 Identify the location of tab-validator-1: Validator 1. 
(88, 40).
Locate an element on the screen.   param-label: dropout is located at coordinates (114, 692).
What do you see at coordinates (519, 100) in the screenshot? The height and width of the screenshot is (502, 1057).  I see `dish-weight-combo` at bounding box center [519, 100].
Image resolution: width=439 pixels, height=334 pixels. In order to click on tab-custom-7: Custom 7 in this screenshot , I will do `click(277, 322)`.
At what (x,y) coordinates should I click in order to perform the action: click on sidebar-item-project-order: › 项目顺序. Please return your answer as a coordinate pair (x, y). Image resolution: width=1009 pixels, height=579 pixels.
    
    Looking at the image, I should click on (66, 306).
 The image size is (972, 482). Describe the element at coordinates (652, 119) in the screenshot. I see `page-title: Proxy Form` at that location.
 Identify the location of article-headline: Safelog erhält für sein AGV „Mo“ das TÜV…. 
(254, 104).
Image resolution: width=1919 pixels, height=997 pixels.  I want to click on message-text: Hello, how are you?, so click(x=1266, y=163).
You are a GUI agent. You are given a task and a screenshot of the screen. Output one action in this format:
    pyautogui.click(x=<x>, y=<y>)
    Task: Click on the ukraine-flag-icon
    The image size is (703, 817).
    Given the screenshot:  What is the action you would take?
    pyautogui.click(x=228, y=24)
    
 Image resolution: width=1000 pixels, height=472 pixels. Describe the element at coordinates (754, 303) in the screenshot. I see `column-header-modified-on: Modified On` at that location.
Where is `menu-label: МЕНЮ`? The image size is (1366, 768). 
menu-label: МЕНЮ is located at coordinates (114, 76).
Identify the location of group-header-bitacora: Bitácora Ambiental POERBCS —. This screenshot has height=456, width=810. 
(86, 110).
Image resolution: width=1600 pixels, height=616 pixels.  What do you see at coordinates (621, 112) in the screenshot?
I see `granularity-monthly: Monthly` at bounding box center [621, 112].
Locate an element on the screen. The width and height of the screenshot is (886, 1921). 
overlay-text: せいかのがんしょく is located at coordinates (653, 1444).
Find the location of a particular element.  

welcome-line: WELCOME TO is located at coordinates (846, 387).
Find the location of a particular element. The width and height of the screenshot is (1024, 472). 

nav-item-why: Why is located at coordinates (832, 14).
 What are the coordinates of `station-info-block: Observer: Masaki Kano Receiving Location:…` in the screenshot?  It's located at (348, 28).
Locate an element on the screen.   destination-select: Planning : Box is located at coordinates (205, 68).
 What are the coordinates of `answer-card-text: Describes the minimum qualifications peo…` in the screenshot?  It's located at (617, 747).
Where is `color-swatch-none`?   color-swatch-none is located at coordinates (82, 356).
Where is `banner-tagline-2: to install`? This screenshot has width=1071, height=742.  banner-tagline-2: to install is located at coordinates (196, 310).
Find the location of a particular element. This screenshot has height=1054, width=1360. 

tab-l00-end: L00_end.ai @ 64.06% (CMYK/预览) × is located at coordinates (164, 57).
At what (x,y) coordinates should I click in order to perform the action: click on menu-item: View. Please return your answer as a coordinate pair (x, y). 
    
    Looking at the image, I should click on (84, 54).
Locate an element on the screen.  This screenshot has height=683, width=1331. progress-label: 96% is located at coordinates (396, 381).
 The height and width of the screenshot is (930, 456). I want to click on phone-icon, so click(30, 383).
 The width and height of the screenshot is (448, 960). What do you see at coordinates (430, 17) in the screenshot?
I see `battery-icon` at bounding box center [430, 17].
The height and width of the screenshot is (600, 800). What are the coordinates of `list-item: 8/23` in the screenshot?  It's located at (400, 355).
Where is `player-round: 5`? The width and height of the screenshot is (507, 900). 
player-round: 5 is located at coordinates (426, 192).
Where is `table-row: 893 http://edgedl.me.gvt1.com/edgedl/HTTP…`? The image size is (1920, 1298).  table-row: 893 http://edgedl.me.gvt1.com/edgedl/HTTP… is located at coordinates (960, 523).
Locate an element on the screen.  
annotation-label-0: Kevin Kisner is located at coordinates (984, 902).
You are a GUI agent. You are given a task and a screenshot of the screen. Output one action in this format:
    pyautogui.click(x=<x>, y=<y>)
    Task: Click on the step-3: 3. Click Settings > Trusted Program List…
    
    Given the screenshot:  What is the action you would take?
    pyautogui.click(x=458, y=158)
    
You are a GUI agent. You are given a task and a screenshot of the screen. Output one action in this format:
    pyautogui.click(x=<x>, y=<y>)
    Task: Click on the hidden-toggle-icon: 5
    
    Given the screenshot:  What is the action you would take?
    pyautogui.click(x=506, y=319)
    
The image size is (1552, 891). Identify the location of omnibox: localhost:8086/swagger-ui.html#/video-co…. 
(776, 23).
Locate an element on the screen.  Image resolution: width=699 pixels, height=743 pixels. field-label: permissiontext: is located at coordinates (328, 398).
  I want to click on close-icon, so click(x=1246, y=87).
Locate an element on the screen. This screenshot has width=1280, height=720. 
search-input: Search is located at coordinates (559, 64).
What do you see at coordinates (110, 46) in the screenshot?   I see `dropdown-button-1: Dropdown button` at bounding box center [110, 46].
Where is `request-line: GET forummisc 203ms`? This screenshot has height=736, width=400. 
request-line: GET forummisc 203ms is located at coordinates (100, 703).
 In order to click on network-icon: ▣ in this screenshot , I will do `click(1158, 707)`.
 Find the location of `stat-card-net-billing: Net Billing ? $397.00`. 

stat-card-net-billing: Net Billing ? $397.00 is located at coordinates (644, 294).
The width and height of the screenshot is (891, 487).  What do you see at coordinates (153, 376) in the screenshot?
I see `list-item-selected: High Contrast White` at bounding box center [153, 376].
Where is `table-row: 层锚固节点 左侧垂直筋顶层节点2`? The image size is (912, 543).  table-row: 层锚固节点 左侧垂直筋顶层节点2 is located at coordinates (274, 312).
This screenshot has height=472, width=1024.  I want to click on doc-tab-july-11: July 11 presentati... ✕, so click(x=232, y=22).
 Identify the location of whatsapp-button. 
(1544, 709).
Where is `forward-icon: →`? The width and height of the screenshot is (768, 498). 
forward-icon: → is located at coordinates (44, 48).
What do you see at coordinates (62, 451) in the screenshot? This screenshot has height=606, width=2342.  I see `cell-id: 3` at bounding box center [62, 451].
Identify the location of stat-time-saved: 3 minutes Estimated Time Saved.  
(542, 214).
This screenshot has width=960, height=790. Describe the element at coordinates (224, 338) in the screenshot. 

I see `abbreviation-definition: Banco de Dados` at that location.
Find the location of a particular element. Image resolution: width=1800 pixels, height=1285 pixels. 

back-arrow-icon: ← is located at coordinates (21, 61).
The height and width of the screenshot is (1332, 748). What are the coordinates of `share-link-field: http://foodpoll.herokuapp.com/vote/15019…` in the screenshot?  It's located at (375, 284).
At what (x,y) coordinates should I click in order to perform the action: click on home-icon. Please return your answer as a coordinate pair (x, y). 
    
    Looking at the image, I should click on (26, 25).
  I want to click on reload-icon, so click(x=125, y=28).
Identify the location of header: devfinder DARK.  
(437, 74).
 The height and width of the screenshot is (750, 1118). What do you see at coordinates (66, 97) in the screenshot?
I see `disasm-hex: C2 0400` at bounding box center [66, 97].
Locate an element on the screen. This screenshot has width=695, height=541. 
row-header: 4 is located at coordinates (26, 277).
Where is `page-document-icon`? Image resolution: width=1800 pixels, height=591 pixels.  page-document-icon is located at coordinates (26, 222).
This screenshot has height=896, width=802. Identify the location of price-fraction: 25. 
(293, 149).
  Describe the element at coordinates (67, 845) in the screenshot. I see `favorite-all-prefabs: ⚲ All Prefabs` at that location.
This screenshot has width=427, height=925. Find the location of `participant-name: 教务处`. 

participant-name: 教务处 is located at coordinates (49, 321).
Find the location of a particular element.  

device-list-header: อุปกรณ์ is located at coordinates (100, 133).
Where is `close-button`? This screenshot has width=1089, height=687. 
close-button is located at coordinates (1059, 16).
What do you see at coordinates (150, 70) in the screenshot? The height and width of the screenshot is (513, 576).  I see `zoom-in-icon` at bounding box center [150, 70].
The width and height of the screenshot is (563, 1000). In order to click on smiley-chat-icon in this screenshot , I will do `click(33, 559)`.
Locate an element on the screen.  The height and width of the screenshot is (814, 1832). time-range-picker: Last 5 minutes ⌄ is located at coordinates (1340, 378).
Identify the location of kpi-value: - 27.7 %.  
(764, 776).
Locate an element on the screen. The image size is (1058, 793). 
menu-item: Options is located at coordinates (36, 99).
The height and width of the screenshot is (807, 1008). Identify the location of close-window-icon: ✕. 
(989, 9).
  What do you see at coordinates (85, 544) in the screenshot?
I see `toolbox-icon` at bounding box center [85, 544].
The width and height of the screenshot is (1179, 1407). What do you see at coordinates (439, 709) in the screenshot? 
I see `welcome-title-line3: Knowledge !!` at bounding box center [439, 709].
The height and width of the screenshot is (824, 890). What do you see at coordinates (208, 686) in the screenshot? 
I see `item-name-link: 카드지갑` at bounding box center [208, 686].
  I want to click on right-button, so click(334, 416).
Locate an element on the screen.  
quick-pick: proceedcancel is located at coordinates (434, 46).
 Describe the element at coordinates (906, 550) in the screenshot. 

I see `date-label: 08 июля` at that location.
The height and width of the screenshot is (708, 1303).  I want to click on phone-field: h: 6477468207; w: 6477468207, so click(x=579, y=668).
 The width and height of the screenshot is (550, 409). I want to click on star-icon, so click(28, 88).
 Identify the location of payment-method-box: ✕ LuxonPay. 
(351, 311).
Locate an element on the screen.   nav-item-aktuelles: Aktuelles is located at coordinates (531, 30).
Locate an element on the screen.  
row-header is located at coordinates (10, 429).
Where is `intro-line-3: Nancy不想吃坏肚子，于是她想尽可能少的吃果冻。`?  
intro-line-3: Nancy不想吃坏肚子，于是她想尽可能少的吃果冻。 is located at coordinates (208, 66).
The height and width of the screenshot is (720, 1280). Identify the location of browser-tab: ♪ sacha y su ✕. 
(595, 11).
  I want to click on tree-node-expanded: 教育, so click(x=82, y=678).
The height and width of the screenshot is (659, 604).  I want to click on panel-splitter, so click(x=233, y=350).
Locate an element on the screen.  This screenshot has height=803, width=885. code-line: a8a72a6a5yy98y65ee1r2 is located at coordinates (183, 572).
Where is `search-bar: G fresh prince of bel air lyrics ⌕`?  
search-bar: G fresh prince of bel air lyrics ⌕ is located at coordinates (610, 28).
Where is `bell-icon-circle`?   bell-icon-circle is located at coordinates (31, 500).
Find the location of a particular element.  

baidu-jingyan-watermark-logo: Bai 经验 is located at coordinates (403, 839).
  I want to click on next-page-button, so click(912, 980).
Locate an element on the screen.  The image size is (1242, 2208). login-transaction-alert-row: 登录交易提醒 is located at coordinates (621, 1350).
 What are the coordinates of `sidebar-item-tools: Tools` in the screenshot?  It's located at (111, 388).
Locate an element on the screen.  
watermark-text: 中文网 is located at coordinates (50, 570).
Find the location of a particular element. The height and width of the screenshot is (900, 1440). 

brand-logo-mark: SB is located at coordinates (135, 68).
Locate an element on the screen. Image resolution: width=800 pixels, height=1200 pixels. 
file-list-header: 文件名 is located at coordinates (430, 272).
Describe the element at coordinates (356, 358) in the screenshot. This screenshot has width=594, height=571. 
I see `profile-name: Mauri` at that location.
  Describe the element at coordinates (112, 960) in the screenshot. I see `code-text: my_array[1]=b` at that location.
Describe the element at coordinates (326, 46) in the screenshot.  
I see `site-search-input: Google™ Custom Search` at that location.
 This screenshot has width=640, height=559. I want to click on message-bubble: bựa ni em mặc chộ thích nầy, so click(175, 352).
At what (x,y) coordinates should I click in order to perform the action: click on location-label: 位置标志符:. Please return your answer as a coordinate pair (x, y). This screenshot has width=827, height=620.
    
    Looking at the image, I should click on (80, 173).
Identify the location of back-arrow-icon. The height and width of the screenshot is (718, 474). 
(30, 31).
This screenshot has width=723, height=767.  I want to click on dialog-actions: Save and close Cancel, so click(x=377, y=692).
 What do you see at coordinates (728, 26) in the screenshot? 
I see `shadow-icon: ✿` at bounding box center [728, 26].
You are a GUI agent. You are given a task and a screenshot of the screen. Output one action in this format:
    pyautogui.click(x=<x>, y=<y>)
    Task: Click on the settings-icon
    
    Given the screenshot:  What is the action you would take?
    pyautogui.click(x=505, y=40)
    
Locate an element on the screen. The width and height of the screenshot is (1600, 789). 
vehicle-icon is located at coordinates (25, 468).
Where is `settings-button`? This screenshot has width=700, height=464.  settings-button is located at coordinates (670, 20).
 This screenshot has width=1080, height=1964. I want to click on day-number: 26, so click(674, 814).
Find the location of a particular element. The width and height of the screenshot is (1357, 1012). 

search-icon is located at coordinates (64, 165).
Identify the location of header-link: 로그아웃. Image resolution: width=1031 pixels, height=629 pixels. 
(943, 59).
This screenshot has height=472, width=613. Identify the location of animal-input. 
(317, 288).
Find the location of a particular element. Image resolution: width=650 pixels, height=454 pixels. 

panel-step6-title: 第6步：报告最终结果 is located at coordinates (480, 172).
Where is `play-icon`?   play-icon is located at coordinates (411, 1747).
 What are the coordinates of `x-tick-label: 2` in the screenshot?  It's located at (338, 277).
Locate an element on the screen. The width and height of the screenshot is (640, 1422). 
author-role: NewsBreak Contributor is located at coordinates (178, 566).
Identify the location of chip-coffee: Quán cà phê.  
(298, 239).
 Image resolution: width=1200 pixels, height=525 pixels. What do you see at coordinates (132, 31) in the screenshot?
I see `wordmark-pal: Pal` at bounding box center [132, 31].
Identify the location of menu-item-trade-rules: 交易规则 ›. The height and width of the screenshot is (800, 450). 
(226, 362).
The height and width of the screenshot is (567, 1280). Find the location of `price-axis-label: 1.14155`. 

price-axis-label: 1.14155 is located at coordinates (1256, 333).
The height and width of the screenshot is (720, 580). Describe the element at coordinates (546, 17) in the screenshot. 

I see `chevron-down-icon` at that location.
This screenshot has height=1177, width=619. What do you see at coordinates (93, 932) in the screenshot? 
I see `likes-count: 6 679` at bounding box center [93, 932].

※

▶ [YOUR GOAL] Reproduce the records verbatim, from the line with "The height and width of the screenshot is (807, 1008)." up to and including the line with "I want to click on right-button, so".

▶ [ANSWER]
The height and width of the screenshot is (807, 1008). Identify the location of close-window-icon: ✕. 
(989, 9).
  What do you see at coordinates (85, 544) in the screenshot?
I see `toolbox-icon` at bounding box center [85, 544].
The width and height of the screenshot is (1179, 1407). What do you see at coordinates (439, 709) in the screenshot? 
I see `welcome-title-line3: Knowledge !!` at bounding box center [439, 709].
The height and width of the screenshot is (824, 890). What do you see at coordinates (208, 686) in the screenshot? 
I see `item-name-link: 카드지갑` at bounding box center [208, 686].
  I want to click on right-button, so click(334, 416).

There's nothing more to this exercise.